Shackford was right! He compares high permit fees and the bureaucrats who are "almost comically unprepared" to issue them to Los Angeles's ham-handed approach to permitting recreational cannabis dispensaries.

That's a great analogy. But there's an even better one. Indeed, the way the vending law has failed to work is remarkably similar to the fate of the state's Microenterprise Home Kitchen ordinance (MEHKO) law, A.B. 626, which Gov. Brown also signed into law in September 2018. This one was supposed to allow people to sell home-cooked meals to willing customers—either to take away from the cook's home or as part of a sit-down supper club experience. But the requirement that local governments opt in to the law has neutered its potential.
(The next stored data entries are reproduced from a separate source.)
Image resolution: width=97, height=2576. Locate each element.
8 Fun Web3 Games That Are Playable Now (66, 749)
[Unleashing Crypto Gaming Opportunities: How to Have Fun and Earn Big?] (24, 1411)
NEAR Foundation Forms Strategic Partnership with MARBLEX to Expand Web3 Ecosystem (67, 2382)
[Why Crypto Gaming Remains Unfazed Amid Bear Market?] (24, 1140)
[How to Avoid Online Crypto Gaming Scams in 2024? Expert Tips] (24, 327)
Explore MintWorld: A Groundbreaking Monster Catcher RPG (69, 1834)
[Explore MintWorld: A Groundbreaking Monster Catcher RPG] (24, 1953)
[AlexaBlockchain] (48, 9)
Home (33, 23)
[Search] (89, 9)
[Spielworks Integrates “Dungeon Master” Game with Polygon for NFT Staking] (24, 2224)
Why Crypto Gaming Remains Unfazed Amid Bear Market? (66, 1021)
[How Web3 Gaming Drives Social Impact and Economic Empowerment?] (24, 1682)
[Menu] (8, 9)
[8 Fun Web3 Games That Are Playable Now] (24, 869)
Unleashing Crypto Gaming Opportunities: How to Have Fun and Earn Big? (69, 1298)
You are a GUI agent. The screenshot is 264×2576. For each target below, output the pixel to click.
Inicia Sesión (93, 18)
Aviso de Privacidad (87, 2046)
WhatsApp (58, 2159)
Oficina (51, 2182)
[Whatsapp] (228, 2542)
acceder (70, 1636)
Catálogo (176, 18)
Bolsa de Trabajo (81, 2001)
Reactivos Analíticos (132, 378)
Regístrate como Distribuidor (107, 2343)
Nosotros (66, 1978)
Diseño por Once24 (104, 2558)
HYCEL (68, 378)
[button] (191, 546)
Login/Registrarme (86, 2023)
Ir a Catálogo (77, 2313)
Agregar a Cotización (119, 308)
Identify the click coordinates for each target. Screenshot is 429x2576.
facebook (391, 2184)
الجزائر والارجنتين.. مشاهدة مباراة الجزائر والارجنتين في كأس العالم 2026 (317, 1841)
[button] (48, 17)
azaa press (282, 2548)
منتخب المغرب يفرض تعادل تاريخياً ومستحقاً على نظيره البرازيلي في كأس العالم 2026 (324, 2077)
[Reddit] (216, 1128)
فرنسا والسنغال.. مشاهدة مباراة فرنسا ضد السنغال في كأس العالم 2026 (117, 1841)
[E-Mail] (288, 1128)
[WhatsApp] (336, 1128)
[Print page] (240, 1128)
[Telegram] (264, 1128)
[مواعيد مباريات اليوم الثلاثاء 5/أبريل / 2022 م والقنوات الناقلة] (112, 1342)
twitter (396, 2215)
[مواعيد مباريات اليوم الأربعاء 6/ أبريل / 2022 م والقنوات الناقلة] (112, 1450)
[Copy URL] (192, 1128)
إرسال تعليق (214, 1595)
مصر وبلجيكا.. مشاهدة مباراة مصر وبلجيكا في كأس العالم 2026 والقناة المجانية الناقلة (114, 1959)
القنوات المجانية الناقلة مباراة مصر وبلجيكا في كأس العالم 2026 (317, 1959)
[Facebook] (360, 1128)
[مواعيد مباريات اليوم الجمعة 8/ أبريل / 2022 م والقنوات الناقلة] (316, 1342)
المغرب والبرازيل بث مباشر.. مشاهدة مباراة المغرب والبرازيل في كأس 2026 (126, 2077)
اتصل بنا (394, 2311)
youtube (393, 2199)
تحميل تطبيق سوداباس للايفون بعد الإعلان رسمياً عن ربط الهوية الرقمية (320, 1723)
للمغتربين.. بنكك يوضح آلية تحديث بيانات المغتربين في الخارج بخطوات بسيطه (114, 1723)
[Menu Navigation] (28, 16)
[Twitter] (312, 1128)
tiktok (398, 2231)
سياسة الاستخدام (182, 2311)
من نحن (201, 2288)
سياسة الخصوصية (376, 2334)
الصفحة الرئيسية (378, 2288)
"The lack of appropriate regulations still leaves many experienced cooks in California unable to make and sell food legally," I wrote last year. Even now, only Berkeley and a handful of California counties have opted in.

The taco makers and home cooks who were supposed to benefit from the MEHKO law and the Safe Sidewalk Vending Act are often immigrants, people who are out of work (including chefs who've lost their jobs during the pandemic), stay-at-home parents, and/or people of color. They're the ones who were supposed to benefit most from these laws. Instead, they're the ones who bear the brunt of these laws' failures.

"We need equitable public health standards that promote economic and racial justice," says a lengthy August 2021 report on Los Angeles's failure to implement the street-food law by legal-aid group Public Counsel. "That means prioritizing the needs of low-income entrepreneurs and finally finishing the work of legalizing sidewalk food vending."

In 2018, I lamented the fact "real food freedom in California is still an elusive goal." Three years later, the state may be no closer to that goal.